Ciudad Bolívar, das frühere Angostura, ist seit 2003 ein nominiertes Welterbe. 
 
Eine gute Stunde weiter den Orinoco hinab liegt Puerto Ordaz/Ciudad Guayana. Bis hier können Hochseefrachter den Strom hinauf, darum hat(te) die Stadt einen bedeutenden Hafen.
 
Von hier aus gings mit einem Colectivo der schäbigst möglichen Art nach Tucupita. Ich musste kräftig drauflegen, damit die Fahrt überhaupt zustande kam - was den Fahrer nicht daran hinderte, seinen 50er-Jahre-US-Schlitten dann doch noch vollzupacken. Tucupita, die "Hauptstadt" des Bundesstaates Delta Amacuro, ist ein fürcherliches Kaff. Interessant daran ist nur die Möglichkeit, von hier aus mit motorisierten Einbäumen durchs Orinoco-Delta zu tuckern. Das Delta ist ein Irrgarten aus Kanälen und mangrovenbewachsenen Inselchen voller Vögel in allen Farben und Formen.
 
Zurück in Puerto Ordaz mietete ich ein Auto und fuhr zur Tagebau-Eisenerzmine Cerro Bolívar (engl.). Das Erz soll mit einem Eisengehalt von rund 65 % das beste weltweit sein.

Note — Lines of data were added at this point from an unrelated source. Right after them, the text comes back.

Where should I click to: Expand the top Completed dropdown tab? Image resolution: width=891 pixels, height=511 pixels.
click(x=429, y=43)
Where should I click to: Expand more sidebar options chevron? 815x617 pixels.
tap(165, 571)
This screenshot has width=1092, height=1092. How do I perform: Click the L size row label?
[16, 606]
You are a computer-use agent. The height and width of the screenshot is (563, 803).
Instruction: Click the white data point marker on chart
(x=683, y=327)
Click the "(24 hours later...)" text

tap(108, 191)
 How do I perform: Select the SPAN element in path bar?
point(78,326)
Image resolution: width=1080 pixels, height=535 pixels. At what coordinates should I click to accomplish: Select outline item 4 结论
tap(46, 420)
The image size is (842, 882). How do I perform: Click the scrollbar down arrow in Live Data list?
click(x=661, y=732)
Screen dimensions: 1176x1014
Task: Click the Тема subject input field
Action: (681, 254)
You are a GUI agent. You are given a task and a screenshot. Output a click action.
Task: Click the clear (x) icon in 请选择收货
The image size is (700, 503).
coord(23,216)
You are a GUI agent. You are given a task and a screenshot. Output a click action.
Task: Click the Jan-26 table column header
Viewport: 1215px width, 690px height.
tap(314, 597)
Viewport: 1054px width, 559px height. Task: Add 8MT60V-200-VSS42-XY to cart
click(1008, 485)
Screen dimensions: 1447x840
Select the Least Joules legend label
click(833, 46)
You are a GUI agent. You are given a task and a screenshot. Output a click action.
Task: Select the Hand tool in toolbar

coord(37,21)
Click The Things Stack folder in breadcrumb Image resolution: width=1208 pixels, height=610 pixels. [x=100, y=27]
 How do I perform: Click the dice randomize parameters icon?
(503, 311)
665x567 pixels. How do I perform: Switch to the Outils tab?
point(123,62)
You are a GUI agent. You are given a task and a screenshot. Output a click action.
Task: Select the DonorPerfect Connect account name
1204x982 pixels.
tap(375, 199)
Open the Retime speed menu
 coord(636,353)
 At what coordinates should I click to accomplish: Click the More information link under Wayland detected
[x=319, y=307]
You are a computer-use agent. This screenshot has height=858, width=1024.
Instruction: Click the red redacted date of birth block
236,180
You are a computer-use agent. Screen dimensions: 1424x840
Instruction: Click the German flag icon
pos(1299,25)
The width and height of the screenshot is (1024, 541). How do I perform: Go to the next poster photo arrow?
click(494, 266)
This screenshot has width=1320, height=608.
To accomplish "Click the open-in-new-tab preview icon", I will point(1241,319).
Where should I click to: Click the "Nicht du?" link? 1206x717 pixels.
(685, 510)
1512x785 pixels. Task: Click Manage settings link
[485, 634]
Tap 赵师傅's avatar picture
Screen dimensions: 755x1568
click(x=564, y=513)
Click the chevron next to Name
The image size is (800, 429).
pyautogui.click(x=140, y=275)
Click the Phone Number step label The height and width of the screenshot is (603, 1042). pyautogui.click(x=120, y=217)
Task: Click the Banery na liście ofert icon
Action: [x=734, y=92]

Typisch Venezuela, wäre man versucht zu sagen: 1997 wurde der Abbau eingestellt, kurz darauf gingen die Preise durch die Decke. Jetzt, auf einem Allzeittief, sollen sie die Produktion wieder aufgenommen haben.
 
Auf dem Rückweg besuchte ich die Baustelle des Guri-Staudamms. Die Krane waren für Lasten bis 150 t ausgelegt, das erinnert an die Massstäbe unseres Muttseewerks.
 
Offiziell hätte an beiden Orten Betretensverbot geherrscht. Doch mit freundlichem Fragen vor Ort ging das locker, am Guri gabs für den Schweizer sogar eine private Führung.
Die vier Kraftwerke am Caroní haben zusammen eine Leistung von rund 15'000 MW. Bei einem halbwegs vernünftigen Einsatz von Energie würde das für das ganze Land reichen. Obwohl etwa die Hälfte des anfallenden Wassers über Hochwasserentlaster schiesst! 
 
Nach Canaima bin ich geflogen. Das ging damals gar nicht anders, eine Strasse gabs nicht.
Canaima ist ein Nationalpark und seit 1994 ein UNESCO-Weltnaturerbe.
Es ist wirklich traumhaft schön. Wie ein gigantischer Pool, in den sich von mehreren Seiten Wasserfälle ergiessen. Das Wasser ist angenehm warm und herrlich zum Schwimmen. Davon hatten die andern allerdings nicht viel: Die meisten Einheimischen können nicht schwimmen. 
 
Von hier aus machte ich den obligaten Bootstrip auf dem Río Carrao, bei welchem man einige Stromschnellen umgehen muss. Der Flug zum recht nahen Salto Ángel war, abgesehen von der Umgebung mit den Tepuis (Tafelbergen), eher enttäuschend. Beeindruckend sind Wasserfälle nur in der Regenzeit.